In particolare, come stabilito dall’art. 51, comma 1, del TUIR, costituiscono reddito di lavoro dipendente: “tutte le somme e i valori in genere, a qualunque titolo percepiti nel periodo d’imposta, anche sotto forma di erogazioni liberali, in relazione al rapporto di lavoro. Si considerano percepiti nel periodo d’imposta anche le somme e i valori in genere, corrisposti dai datori di lavoro entro il giorno 12 del mese di gennaio del periodo d’imposta successivo a quello cui si riferiscono”. 

In base a questa disposizione, pertanto, costituiscono redditi imponibili sia gli emolumenti in denaro sia i valori corrispondenti a “beni, ai servizi ed alle opere offerti dal datore di lavoro ai propri dipendenti”. E, in quanto tali, concorrono alla determinazione del reddito di lavoro dipendente. Ne consegue, in linea generale, che tutte le somme che il datore di lavoro corrisponde al lavoratore, anche a titolo di rimborso spese, costituiscono per quest’ultimo reddito di lavoro dipendente.

Quando i rimborsi spese sono esenti ai fini IRPEF

Nella risposta all’interpello, poi, l’Agenzia delle Entrate ha specificato il concetto di “rilevanza reddituale dei rimborsi spese”. Citando la circolare n. 326 del 23 dicembre 1997, è stato riportato che: “possono essere esclusi da imposizione quei rimborsi che riguardano spese, diverse da quelle sostenute per produrre il reddito, di competenza del datore di lavoro, anticipate dal dipendente”.
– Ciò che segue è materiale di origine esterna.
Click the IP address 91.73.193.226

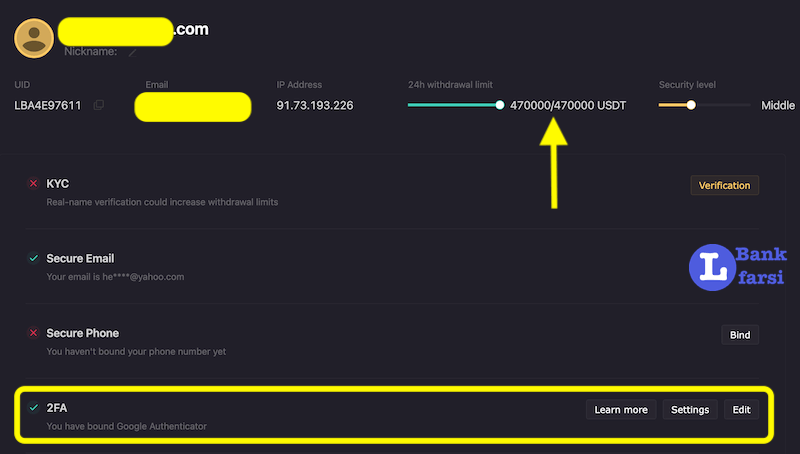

In questa categoria, per esempio, rientrano l’acquisto di beni strumentali di piccolo valore, quali la carta della fotocopia o della stampante, le pile della calcolatrice, etc.

Il concetto, viene aggiunto, è stato ulteriormente approfondito nella risoluzione n. 178/E del 9 settembre 2003. Con questo intervento, infatti, l’AE aveva già chiarito che non concorrono alla formazione della base imponibile le somme che non costituiscono un arricchimento per il lavoratore. È questo il caso, ad esempio, degli indennizzi ricevuti a mero titolo di reintegrazione patrimoniale. Questi infatti non sono fiscalmente rilevanti, in capo al dipendente, se effettuate per un esclusivo interesse del datore di lavoro.

Inoltre, va ricordato a tal proposito che: le spese sostenute dal lavoratore dipendente e rimborsate in modo forfetario sono escluse dalla base imponibile solo nell’ipotesi in cui è il legislatore stesso a individuare la quota esentasse.

Ma se non vi è una specifica disposizione di legge?

Qui ci viene in aiuto la risoluzione n. 74/E del 20 giugno 2017. “Qualora il legislatore non abbia provveduto ad indicare un criterio ai fini della determinazione della quota esclusa da imposizione – specifica l’Amministrazione finanziaria – i costi sostenuti dal dipendente nell’esclusivo interesse del datore di lavoro, devono essere individuati sulla base di elementi oggettivi e documentalmente accertabili”. 

E questo è il caso portato all’attenzione dall’istante con l’interpello n. 314. La società istante, difatti, per determinare la quota dei costi da rimborsare ai propri dipendenti in smart working si è basato su parametri oggettivi e documentati (ovvero i costi risparmiati dalla società e quelli sostenuti dal dipendente.

Pertanto, sulla base di tale considerazione, la quota corrisposta a titolo di rimborso può considerarsi esente.

In conclusione, non tutti i rimborsi spese per i lavoratori in smart working sono esenti ai fini IRPEF. Lo sono: le quote già determinate dal legislatore (e considerate per questo motivo esentasse), oppure quelle individuate dall’azienda secondo “elementi oggettivi e documentalmente accertabili”.